Saturday marked the third annual Ivy League Chinese Spring Festival Gala, hosted by the Harvard Chinese Students and Scholars Association to commemorate the traditional Chinese New Year. The event, however, was anything but traditional. Featuring acts ranging from a hip-hop interpretive dance to Chinese folk music to a Hungarian singer’s take of “Toreador Song” from the opera “Carmen,” the Gala didn’t focus, as might be expected, on the Year of the Snake. Instead, says HCSSA President Xu Zhang, a research assistant in SEAS, the Gala was meant as a celebration for a diverse group of students and attendees, many of whom are living far from home. “The main idea is to make [the student performers and spectators] feel at home while studying overseas, to gather together and celebrate with family and friends,” Zhang says.
As audience members poured into Sanders Theatre, the excitement in the air was palpable, as the Gala itself marked the beginning of the holiday festivities. “I think Chinese New Year is like the U.S. Christmas,” says Wen Xie, a student in the School of Public Health and choreographer and dancer for the Student Dance Club at HSPH. “People get together and watch a really huge gala that happens in Beijing every Chinese New Year Eve. I think it’s very hard to recreate this scene in the U.S., since we don’t have any relatives around us, so friends are the ones we want to go to this festival,” Xie said.

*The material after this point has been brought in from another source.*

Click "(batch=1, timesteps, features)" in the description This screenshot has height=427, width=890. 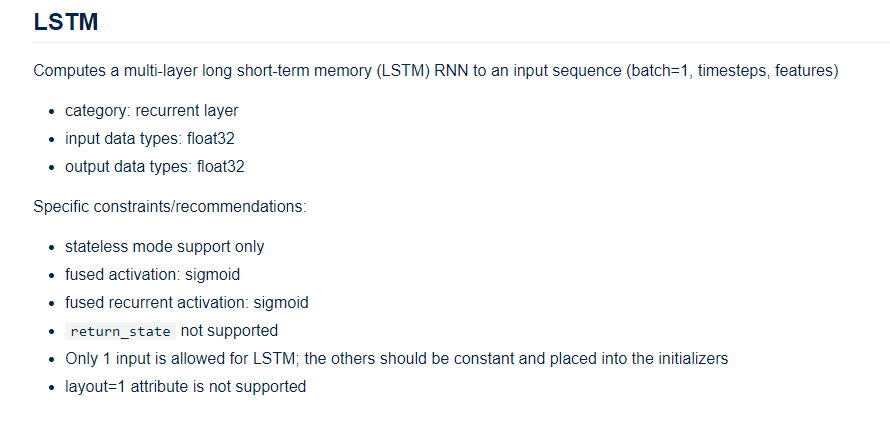coord(731,72)
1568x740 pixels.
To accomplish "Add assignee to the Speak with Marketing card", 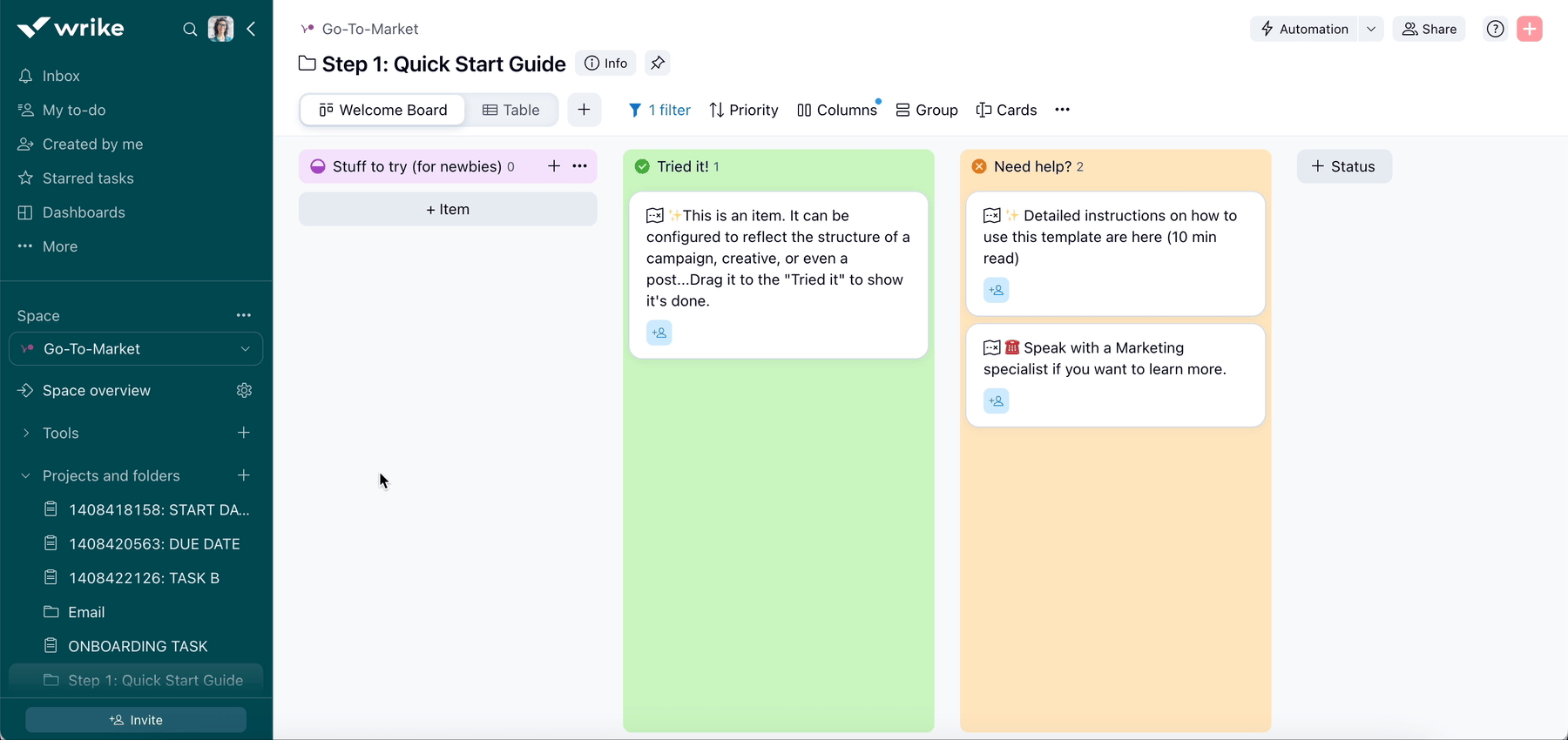I will tap(996, 401).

The Student Dance Club performed an original dance, “Love in the Source of the Yangtze River.” As the choreographer, Xie’s hope was to convey a universal feeling, love, through a distinctly Chinese narrative. “I’m going to tell a story about a Tibetan lover who falls in love with a boy at the end of the Yangtze River. [They’re] over a thousand miles apart, but it’s the same river they’re looking at every day,” she said. Her dance featured costumes of her own design, and the twirls of the dancers mimicked both the running river and a Buddhist tower.
Xie, who began dancing at the age of five, says she is eager to share her passion for choreographing and dancing, but the HSPH Dance Club is not limited to experienced dancers or even Chinese students. According to Xie, many of the dancers were first-time performers, and two members of the group are American students. For her, the experience is more about making friends and giving back to the community. “Everybody actually gets a lot of [joy] from the experience during our group dance, and we feel like after the Spring Festival Gala our group is more unified,” she says.

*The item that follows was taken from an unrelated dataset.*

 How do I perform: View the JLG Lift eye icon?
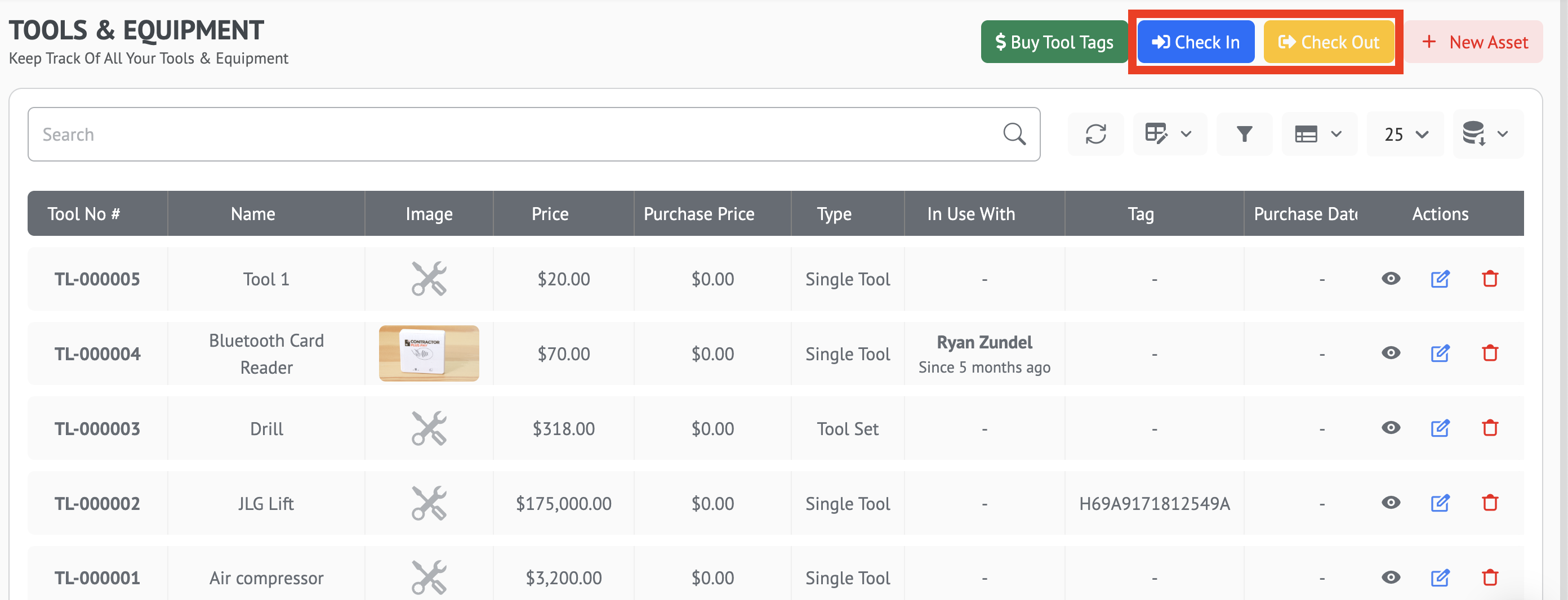[x=1390, y=503]
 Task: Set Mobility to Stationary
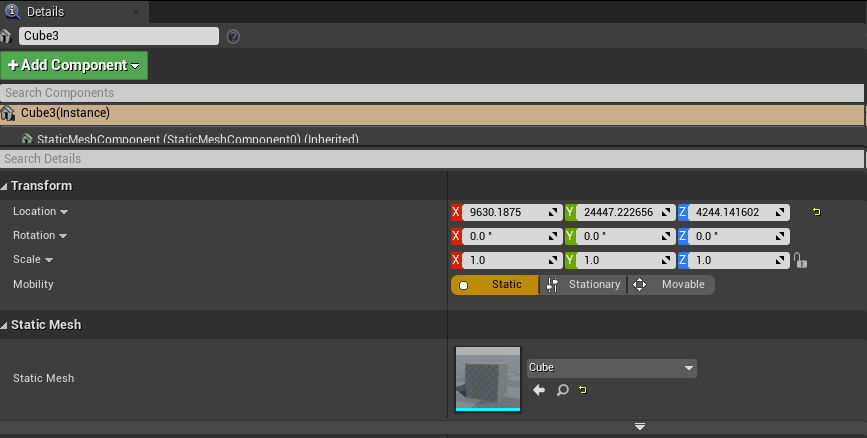pos(583,285)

The Gala also reaches beyond the Harvard student body. To create a greater sense of cultural unity among Chinese students studying in the United States, the HCSSA has reached out to its sister organizations at other Ivy League schools. “Harvard hosts the event each year, but the other organizations recommend different programs,” Zhang says. “Everyone is sacrificing time for study to do this entirely for the community,” she adds. “We feel like we have a responsibility to plan to gather together.”
Even for the students who prepared solo performances, the theme of unity and celebrating with family is paramount. “Usually people get together to celebrate this festival, but now I am away from my family, so the Gala is kind of a gathering together of all Chinese students,” says GSAS student Jingyi Yu. Yu presented an original magic show, “A Musical Dream,” featuring a series of CDs that she made disappear to the beat of popular American songs. “This performance doesn’t include much about Chinese culture, but I prepared it specifically for Chinese New Year,” she says. “Chinese New Year is the most important and most traditional day in my culture, so that’s why I spent a long time preparing this performance.”
The emcees, bedecked in dazzling formal dresses and dapper tuxedos, performed most of their introductions in Chinese. Many of the acts celebrated overcoming the language barrier through an international dedication to the arts. Violinist Julia L. Glenn ’11-’12 showed her knowledge of Chinese as she introduced her violin act. Later, Hungarian opera singer Attila Dobak wowed with his skill in singing French opera, but was met by applause when he sang a humorous Chinese duet concerning traditional wedding vows. Hui Weng needed no language at all to reach the audience with the haunting melodies of her instrument, a stringed zither used in traditional Chinese music.
“I feel it is very important to glorify our Chinese culture in some way, especially in the Chinese community,” says Xie. The Gala not only drew attendees from the Chinese community, but also attracted a diverse audience in an international celebration. Whether understood in Chinese or in English, and whether viewed with friends or with family, the Ivy League Spring Festival Gala marked the beginning of the new year and the strengthening of new bonds.